◆ **Travail à faire**:
1 – Dites si chacune de ces affirmations correspond au texte sur Gims, en répondant par oui ou par non et en citant mot pour mot les mots du texte qui tranchent. (a) L'interview de Gims a été publiée pour la première fois en avril 2023. (b) Le hashtag « Stargate » est monté dans les tendances Twitter. (c) Dans Stargate, les pyramides servent de bases avancées.
2 – Recopiez à l'identique, dans le texte sur Gims, le passage qui s'ouvre sur les mots contenant « Il est de plus » et se ferme sur « pyramides. C’est faux. ».

◆ **Extrait du texte**:
· · ·

Il est de plus en plus courant d’entendre des célébrités relayant des thèses pseudo-scientifiques dans des médias à grande écoute. La dernière en date provient du chanteur Gims, qui relaie une thèse bien connue sur une Égypte antique technologiquement avancée et qui disposait de l’électricité.

« Les pyramides, au sommet il y a de l’or. L’or, c’est le meilleur conducteur pour l’électricité. C’étaient des foutues antennes. Les gens avaient l’électricité. » Cette interview de Gims pour OuiHustle a fait le tour du web en quelques heures le 11 avril 2023 (elle a été initialement publiée en mars). Le chanteur y déclare que les Égyptiens, à l’époque de l’Antiquité, disposaient d’une science qui « dépasse l’entendement ». Et, qu’ils avaient donc l’électricité, grâce aux pyramides. C’est faux.

Ironiquement, dans la journée, le hashtag « Stargate » est vite monté dans les tendances Twitter. En cause ? Les propos de Gims ne sont pas sans rappeler le film et la série de science-fiction. Dans cette œuvre pop culturelle célèbre, les Égyptiens sont des aliens qui disposent effectivement d’une haute technologie et les pyramides font office de bases avancées.

Bien sûr, Stargate n’est pas un documentaire et tout ceci relève de la pure fiction. Cette thèse évoquée par Gims ne date pas d’hier et elle n’a aucun fondement historique ou scientifique.

· · ·

◆ **Extraits des entrées**:
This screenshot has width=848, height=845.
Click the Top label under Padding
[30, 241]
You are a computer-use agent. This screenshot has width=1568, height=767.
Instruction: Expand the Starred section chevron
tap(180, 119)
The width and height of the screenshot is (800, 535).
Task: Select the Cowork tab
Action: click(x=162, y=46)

· · ·

◆ **Réponses données**:
1 –
(a) Non : « elle a été initialement publiée en mars »
(b) Oui : « le hashtag « Stargate » est vite monté dans les tendances Twitter »
(c) Oui : « les pyramides font office de bases avancées »

2 –
Il est de plus en plus courant d’entendre des célébrités relayant des thèses pseudo-scientifiques dans des médias à grande écoute. La dernière en date provient du chanteur Gims, qui relaie une thèse bien connue sur une Égypte antique technologiquement avancée et qui disposait de l’électricité.

« Les pyramides, au sommet il y a de l’or. L’or, c’est le meilleur conducteur pour l’électricité. C’étaient des foutues antennes. Les gens avaient l’électricité. » Cette interview de Gims pour OuiHustle a fait le tour du web en quelques heures le 11 avril 2023 (elle a été initialement publiée en mars). Le chanteur y déclare que les Égyptiens, à l’époque de l’Antiquité, disposaient d’une science qui « dépasse l’entendement ». Et, qu’ils avaient donc l’électricité, grâce aux pyramides. C’est faux.